**Parts of the exercise:**
**a)** Reproduce the part of the AgForce submission on mining lease applications that opens with the words containing "First, the Independent" and closes with "mining lease application.", word for word.
**b)** Carry the AgForce submission on mining lease applications forward from its last sentence, writing the part that would come next.

AgForce would recommend that neighbouring landholders (those adjoining and those in close proximity) should be given direct notice of the associated environmental authority.  AgForce sees that the definition of close proximity in this case should consider landholders whose interests could be impacted by lack of  compliance with the conditions attached to the associated environmental authority, for example, landholders downstream of the proposed mining lease area who wouldn’t ordinarily be impacted but for lack of compliance.

Question 11 – What else is required to notify Aboriginal peoples and Torres Strait Islander peoples who may have an interest in the mining proposal?

AgForce has no comment on this question.

PROPOSAL 3 – AN INDEPENDENT EXPERT ADVISORY PANEL

Question 12 – What are your views on proposal 3?

AgForce supports the establishment of an Independent Expert Advisory Panel, but feels the limited scope of its role as presently proposed is a missed opportunity.                                          

First, the Independent Expert Advisory Panel’s role should not be limited to the environmental authority application and should instead also extend to matters relevant to the mining lease application.

Also, the timing of its involvement in the process should be reconsidered.  It would enhance the participation process if the Independent Expert Advisory Panel were to be constituted and engaged early in the application process and its findings published at the outset of the participation phase, along with the subjective
analysis presented by the project proponent.

**Dataset content:**
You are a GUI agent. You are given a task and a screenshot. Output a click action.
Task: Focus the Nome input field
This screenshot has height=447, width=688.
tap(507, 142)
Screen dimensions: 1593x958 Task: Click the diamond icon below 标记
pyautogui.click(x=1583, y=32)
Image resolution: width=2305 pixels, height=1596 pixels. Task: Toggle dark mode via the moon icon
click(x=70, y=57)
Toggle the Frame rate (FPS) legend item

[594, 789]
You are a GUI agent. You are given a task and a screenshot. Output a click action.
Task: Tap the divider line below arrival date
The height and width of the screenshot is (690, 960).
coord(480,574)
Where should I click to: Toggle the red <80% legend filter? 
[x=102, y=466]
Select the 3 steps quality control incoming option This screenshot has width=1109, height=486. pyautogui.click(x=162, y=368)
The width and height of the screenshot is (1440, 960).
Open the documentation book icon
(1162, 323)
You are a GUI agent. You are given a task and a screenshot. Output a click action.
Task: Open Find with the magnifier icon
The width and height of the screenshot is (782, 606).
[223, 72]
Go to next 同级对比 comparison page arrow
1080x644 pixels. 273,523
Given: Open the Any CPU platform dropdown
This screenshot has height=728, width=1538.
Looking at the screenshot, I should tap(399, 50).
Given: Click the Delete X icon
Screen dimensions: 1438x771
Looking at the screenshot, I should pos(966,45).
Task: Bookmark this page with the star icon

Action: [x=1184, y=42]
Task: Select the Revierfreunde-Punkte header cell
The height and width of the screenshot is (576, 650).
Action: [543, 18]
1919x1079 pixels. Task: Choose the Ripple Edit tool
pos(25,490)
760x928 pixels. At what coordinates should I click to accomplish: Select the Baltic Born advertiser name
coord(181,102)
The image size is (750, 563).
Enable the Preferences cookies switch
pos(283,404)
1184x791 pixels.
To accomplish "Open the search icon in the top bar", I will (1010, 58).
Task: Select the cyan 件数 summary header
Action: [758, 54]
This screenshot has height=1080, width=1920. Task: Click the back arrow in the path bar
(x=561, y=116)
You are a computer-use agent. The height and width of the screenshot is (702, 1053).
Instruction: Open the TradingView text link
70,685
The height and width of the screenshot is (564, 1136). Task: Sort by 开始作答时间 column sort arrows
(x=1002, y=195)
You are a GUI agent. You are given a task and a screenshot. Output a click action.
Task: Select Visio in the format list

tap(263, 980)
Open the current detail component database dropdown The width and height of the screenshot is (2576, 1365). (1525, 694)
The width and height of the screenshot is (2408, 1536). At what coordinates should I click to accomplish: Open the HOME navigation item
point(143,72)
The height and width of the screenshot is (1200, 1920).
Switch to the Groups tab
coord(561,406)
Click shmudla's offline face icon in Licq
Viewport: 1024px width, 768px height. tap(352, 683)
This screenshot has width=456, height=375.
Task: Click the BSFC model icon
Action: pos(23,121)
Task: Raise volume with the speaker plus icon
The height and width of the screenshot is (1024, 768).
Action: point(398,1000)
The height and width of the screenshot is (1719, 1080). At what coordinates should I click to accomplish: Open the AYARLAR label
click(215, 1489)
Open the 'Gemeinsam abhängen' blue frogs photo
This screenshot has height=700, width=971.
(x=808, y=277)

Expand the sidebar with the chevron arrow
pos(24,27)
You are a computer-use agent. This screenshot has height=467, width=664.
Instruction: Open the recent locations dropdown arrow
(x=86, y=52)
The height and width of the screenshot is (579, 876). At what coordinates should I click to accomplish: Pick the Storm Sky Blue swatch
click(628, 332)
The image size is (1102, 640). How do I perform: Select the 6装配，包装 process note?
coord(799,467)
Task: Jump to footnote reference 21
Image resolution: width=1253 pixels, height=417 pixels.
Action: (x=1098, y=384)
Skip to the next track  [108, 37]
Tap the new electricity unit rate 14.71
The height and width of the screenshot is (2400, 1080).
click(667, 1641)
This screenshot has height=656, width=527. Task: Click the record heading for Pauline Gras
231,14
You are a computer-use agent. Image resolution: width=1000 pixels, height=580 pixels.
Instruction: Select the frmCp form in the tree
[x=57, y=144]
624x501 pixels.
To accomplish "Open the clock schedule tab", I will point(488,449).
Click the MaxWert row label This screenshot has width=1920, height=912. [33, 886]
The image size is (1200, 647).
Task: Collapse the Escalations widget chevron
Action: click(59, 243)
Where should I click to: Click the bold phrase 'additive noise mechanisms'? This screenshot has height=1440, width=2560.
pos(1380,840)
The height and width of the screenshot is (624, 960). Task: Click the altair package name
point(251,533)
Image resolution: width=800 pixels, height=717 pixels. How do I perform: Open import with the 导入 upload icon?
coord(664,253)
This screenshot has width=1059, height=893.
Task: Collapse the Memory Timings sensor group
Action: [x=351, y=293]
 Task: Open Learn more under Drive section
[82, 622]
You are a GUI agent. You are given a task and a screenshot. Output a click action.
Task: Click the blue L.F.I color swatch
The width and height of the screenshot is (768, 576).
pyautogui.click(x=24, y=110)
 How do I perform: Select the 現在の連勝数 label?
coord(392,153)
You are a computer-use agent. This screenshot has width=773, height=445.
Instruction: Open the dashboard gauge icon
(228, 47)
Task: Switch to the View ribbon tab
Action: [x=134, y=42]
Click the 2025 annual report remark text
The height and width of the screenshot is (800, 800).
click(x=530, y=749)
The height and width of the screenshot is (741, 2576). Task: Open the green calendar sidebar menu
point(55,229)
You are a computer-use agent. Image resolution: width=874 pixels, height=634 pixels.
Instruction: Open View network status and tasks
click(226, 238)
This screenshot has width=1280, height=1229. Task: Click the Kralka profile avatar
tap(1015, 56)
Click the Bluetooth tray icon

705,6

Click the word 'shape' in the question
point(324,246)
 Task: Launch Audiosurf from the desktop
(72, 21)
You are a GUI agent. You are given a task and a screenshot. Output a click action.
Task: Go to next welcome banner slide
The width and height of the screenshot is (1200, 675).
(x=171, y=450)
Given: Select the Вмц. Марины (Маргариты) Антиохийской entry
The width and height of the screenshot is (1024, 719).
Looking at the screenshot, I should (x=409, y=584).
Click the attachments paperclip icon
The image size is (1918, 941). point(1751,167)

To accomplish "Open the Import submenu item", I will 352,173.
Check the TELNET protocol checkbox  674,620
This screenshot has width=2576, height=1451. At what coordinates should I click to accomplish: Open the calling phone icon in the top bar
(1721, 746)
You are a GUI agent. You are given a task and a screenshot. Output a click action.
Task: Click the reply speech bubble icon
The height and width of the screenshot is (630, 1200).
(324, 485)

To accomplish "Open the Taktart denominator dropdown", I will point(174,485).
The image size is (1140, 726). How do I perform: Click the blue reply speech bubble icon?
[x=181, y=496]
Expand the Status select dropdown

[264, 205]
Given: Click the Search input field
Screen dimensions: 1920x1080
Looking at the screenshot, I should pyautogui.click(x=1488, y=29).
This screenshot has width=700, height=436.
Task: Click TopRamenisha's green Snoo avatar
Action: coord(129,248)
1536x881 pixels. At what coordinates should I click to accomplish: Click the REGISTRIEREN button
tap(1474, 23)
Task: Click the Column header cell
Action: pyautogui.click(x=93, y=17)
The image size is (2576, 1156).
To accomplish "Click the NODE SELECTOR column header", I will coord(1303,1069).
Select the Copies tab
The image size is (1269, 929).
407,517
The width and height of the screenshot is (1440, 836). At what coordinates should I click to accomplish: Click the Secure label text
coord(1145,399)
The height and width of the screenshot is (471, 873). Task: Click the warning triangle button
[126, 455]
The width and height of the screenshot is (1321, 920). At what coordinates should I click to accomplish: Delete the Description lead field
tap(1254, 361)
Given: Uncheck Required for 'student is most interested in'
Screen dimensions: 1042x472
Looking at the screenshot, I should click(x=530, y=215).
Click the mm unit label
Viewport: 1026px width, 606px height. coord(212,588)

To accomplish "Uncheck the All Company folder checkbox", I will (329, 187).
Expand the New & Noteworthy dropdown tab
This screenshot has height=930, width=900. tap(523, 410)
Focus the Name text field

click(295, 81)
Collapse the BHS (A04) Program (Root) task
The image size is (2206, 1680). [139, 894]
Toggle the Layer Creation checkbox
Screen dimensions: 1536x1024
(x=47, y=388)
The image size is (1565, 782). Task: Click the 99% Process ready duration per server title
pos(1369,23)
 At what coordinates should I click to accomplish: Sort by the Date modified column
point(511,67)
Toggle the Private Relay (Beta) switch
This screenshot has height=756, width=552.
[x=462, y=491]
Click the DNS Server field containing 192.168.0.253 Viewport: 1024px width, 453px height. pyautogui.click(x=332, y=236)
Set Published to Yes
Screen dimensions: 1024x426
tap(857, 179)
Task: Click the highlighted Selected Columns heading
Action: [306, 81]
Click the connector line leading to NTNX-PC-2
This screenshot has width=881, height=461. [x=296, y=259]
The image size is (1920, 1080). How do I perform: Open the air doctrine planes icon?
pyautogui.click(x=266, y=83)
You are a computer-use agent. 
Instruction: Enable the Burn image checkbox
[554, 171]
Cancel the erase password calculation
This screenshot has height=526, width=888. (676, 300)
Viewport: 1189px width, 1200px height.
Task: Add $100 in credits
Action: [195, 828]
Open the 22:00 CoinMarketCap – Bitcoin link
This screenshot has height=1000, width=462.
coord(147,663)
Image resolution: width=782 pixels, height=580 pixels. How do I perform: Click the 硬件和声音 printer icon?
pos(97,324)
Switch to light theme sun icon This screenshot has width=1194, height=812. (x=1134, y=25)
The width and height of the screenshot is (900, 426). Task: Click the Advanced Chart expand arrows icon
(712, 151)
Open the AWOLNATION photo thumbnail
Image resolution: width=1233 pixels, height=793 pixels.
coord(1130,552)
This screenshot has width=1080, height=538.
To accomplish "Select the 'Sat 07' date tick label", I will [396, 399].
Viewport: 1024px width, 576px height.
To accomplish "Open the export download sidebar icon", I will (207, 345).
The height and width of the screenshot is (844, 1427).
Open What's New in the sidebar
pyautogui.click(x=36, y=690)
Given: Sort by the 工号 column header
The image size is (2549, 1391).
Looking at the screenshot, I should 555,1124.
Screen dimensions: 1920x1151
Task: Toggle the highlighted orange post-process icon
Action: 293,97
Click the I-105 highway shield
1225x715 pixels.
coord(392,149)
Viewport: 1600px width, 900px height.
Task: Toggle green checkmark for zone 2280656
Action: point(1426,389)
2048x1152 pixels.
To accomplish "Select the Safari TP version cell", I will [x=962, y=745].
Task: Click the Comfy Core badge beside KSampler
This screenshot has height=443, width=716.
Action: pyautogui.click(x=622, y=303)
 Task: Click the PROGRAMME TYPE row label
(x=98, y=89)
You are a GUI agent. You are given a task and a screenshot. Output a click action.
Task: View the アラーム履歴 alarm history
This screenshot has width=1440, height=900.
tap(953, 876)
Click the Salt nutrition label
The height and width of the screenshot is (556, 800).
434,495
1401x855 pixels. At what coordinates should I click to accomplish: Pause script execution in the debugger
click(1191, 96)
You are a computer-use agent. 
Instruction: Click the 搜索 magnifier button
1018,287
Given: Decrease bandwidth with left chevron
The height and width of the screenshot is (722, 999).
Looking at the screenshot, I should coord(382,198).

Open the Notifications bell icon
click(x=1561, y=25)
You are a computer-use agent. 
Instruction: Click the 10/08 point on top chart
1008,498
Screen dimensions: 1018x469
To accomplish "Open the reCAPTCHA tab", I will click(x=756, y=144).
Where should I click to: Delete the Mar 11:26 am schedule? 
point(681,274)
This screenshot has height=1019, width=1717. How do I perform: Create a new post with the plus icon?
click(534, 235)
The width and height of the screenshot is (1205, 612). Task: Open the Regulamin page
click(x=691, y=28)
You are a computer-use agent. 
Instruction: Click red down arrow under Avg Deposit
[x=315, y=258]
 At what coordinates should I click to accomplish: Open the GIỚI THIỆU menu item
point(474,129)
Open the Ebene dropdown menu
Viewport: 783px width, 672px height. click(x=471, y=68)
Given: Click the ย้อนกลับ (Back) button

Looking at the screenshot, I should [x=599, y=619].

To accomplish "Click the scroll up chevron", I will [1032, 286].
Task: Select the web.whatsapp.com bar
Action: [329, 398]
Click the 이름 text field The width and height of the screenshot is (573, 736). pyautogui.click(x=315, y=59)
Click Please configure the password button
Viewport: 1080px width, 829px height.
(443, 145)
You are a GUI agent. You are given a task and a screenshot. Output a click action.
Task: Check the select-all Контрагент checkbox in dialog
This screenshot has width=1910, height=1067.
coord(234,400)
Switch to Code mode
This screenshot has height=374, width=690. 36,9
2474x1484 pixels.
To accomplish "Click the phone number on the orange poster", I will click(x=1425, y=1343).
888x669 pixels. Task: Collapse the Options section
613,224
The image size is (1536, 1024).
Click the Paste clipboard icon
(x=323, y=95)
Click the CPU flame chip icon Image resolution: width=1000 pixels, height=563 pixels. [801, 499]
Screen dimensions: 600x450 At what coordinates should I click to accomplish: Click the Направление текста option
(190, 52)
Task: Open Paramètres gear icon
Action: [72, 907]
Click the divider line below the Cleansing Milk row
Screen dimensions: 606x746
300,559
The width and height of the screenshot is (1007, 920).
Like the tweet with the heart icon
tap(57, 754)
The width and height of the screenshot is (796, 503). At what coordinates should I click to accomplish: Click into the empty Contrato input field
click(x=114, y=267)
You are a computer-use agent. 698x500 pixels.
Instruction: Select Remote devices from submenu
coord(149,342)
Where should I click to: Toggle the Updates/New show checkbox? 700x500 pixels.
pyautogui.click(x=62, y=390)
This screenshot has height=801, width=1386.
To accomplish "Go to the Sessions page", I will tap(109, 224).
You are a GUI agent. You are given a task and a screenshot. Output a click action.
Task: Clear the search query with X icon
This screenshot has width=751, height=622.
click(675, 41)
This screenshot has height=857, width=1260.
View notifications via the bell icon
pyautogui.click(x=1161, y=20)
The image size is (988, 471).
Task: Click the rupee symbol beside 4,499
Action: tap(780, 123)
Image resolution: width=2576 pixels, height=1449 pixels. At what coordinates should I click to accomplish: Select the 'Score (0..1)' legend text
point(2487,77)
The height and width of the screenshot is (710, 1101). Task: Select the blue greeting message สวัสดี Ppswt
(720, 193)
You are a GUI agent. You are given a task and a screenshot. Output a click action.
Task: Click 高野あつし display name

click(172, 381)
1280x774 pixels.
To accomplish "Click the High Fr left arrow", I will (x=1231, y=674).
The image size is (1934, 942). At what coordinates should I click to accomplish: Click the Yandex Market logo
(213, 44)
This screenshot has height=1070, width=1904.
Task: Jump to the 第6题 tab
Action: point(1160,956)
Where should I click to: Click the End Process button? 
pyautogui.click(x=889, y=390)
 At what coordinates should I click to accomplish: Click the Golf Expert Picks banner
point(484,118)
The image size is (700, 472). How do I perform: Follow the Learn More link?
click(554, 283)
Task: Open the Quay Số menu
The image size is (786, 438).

**Answers for this exercise:**
**a)**
First, the Independent Expert Advisory Panel’s role should not be limited to the environmental authority application and should instead also extend to matters relevant to the mining lease application.

**b)**
This would support the aim of the participation process to allow early identification and resolution of key concerns and promote inclusive participation from those who do not have the resources to engage their own experts.

Question 13 – What should be the criteria to form an Independent Expert Advisory Committee for an environmental authority application?

Notwithstanding, comments made in response to question 12 (above) with regard to an Independent Expert Advisory Committee should not be solely for environmental authority applications, AgForce supports establishing specified criteria that triggers the formation of an Independent Expert Advisory Committee, which will go some way to creating community trust, rather than leaving this process up to Government discretion. AgForce agrees with the criteria listed in paragraph 172 of the consultation paper.

PROPOSALS 4 AND 5 – AMENDED STATUTORY CRITERIA FOR DECISIONS

Question 14 – What are your views on proposal 4?

AgForce suggests proposal 4 should be varied so that advice of the Independent Expert Advisory Panel is also relevant to decisions about mining lease applications, but otherwise supports proposal 4.

Question 15 – What are your views on proposal 5?

AgForce does not support this proposal. AgForce questions how this proposal will interact with existing Native Title and cultural heritage protections and processes.  The views of Aboriginal and Torres Strait Islander peoples who have continuous ties to the specific land in question should be the only group able to provide comment.

Question 16 – Should the decision-maker for the mining lease application be required to consider the decision (and reasons for decision) of the decision-maker for the environmental authority application in reaching their decision on the statutory criteria for:

(c)          Public Interest?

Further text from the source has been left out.